- Type: Missile strike
- Location: Koy Sanjaq, Kurdistan Region, Iraq 36°03′52″N 44°36′13″E﻿ / ﻿36.0644°N 44.6036°E
- Target: Headquarters of Democratic Party of Iranian Kurdistan and Kurdistan Democratic Party
- Date: 8 September 2018
- Executed by: Islamic Revolutionary Guard Corps Aerospace Force;
- Casualties: 18 killed 50 injured
- Koy Sanjaq Location of the KDPI and HDK base

= 2018 Koy Sanjaq missile strike =

On 8 September 2018, Iran's Islamic Revolutionary Guards Corps (IRGC) launched seven Fateh-110 missiles at the headquarters of two Iranian Kurdish opposition parties in Koy Sanjaq, located in Iraq's semi-autonomous Kurdish region. Initial reports from Iranian news agencies listed 11 killed people. Later reports indicated 18 people were killed.

==Background==
In the months preceding the attack, some attacks were carried out by Iraqi Kurdish rebels on the borders of the Islamic Republic of Iran in order to carry out acts of sabotage in the provinces such as West Azerbaijan province, Kermanshah and Kurdistan. Therefore, the Islamic Revolutionary Guard Corps fought against them at the Kamyaran border the previous week.

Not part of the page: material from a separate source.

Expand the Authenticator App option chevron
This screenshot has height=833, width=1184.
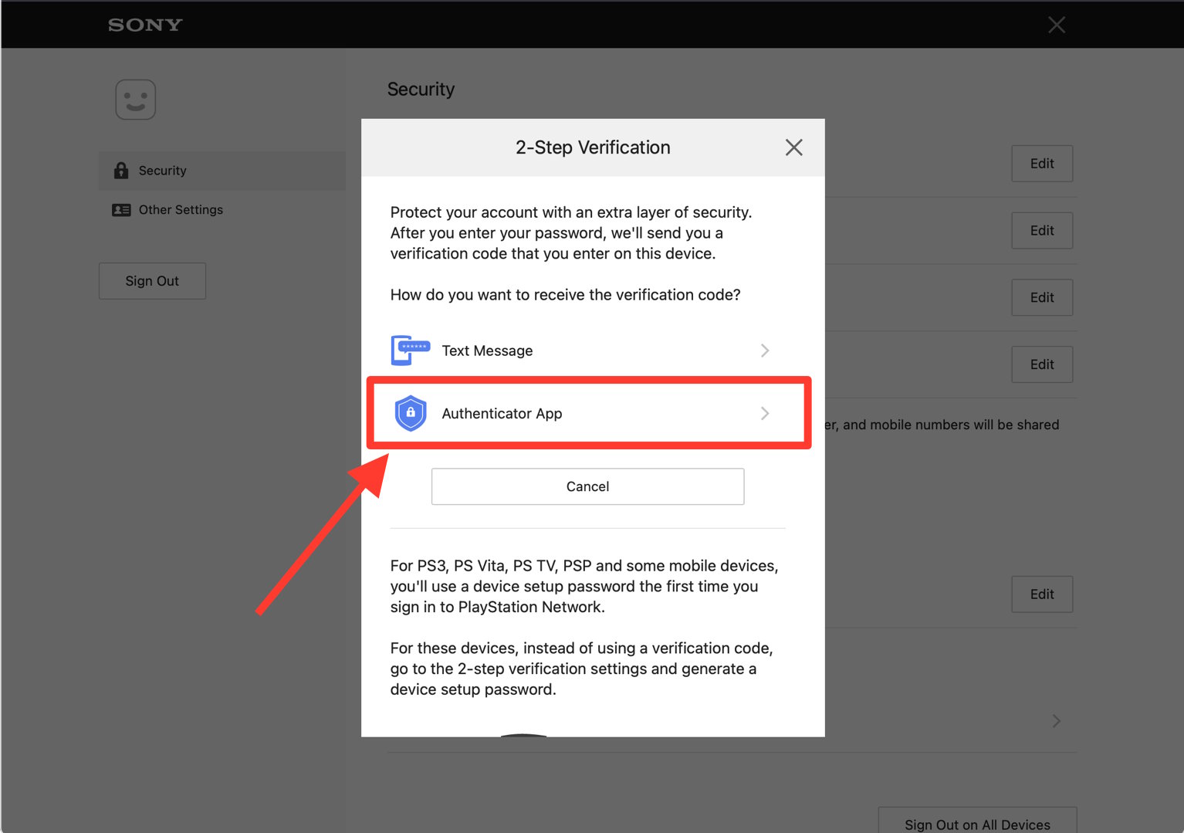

According to the IRGC, the target of the missile strike was described as intending to bring an end to "terrorist and aggressive actions against Iran". The attack took place after ignoring serious warnings by officials of the Kurdistan Regional Government about Iran's determination to dismantle their bases.

==Casualties==
According to initial reports the missile strike led to the death of 12 people and 50 others injured, party officials stated. Later reporting indicated the death toll had risen to 18, six of whom were members of the central committee of HDK. Rahman Piroti was among them. Also, leaders of HDK, Mustafa Mouloudi and Khalid Azizi were wounded.

==Reaction==
On 15 September 2018, the rebel group tried to attack Iran embassy in France. They burned Iran's flag in front of the embassy and broke the windows with stones. The Rebel group was identified as Kurdish activists, according to Reuters.

On 17 September 2018, 10 members of the anarchist group Rouvikonas riding motorbikes hurled bottles of paint at the outer walls of the Iranian Embassy in Athens.